The bending properties of cast Ti–7.5Mo alloy and grade-2 CP-Ti are shown in Fig. 5. As indicated in the figure, the bending strength of Ti–7.5Mo alloy (1154.7 MPa) was much higher than that of CP-Ti (919.5 MPa), while the bending modulus of Ti–7.5Mo alloy (75.8 GPa) was much lower than that of CP-Ti (125.0 GPa). The lower bending modulus of Ti–7.5Mo alloy was a direct result of the presence of orthorhombic α′′ phase which has an inherently low modulus.18) The combination of the higher strength and lower modulus gave rise to a drastically larger elastic recovery angle of Ti–7.5Mo alloy than CP-Ti (31.5° vs. 2.8°). The large elastic recovery angle of Ti–7.5Mo alloy can make the material an ideal candidate for clasp.

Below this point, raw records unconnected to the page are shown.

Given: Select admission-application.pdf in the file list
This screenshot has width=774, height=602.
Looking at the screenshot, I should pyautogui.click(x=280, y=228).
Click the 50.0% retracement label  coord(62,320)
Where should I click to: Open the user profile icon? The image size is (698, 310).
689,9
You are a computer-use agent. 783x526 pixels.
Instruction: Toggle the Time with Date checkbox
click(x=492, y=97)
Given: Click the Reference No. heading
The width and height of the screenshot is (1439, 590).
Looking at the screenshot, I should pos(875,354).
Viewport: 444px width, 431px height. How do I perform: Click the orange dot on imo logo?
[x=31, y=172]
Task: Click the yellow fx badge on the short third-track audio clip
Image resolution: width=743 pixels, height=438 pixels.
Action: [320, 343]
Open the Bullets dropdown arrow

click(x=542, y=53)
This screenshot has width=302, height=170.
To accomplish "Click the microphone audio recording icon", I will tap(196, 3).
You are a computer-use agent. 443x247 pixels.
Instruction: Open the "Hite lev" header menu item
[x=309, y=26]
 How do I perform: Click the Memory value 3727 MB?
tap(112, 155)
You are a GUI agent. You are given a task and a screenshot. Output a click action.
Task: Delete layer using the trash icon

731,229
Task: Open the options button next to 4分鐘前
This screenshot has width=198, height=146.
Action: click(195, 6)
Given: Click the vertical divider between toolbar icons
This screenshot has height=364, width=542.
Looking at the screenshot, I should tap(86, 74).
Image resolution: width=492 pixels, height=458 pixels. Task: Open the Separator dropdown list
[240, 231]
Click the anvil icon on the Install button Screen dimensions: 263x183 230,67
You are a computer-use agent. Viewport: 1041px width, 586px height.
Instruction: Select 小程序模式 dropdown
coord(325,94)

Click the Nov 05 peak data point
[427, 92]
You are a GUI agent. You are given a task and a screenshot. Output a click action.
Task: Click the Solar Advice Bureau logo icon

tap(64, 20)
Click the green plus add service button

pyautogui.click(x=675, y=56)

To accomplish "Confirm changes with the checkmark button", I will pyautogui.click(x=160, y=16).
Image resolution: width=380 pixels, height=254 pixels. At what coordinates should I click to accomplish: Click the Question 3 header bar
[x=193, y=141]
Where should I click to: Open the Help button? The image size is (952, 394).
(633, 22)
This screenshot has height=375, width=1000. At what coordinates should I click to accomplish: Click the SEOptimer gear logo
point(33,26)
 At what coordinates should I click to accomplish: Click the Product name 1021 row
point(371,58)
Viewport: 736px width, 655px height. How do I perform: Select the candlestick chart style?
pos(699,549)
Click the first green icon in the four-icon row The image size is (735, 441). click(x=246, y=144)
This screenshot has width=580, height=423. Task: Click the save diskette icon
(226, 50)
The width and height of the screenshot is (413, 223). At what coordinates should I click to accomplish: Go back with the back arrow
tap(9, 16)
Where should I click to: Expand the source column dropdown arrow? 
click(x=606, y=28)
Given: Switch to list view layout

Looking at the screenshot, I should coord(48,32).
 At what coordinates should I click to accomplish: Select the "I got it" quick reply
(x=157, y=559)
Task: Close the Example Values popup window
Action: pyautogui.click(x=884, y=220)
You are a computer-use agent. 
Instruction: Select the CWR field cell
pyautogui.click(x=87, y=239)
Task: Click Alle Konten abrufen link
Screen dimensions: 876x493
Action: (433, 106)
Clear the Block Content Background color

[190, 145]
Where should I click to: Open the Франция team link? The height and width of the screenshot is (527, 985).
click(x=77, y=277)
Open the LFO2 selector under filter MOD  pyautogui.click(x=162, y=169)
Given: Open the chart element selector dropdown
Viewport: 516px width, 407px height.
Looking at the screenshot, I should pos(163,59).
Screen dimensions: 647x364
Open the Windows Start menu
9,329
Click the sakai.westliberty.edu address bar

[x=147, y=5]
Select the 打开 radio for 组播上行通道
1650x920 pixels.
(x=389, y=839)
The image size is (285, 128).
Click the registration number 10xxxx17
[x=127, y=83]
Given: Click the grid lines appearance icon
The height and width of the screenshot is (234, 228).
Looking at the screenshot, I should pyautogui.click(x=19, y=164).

Bending properties of cast Ti–7.5Mo alloy and CP-Ti. (a) Bending strength and modulus; (b) typical load-displacement profiles; (c) illustration of bounceback angle measurement.
Figure 6 compares the tensile properties between cast Ti–7.5Mo alloy and cast CP-Ti. Both materials had a similar YS (405 MPa), while the ultimate tensile strength (UTS) of Ti–7.5Mo alloy (806 MPa) was much higher than that of CP-Ti (571 MPa). Cast Ti–7.5Mo alloy also demonstrated a much larger elongation (42%) than cast CP-Ti (22%). Similar to that observed in bending test, the tensile modulus of Ti–7.5Mo alloy (70 GPa) was far lower than that of CP-Ti (113 GPa). Again, the much lower tensile modulus of Ti–7.5Mo alloy was a direct result of the presence of low-modulus α′′ phase. The higher tensile strength of Ti–7.5Mo alloy could be a combined result of solution strengthening effect and its finer morphology of the alloy.
Tensile properties of cast Ti–7.5Mo alloy and grade-2 CP-Ti. (a) Tensile strength and elongation; (b) tensile modulus.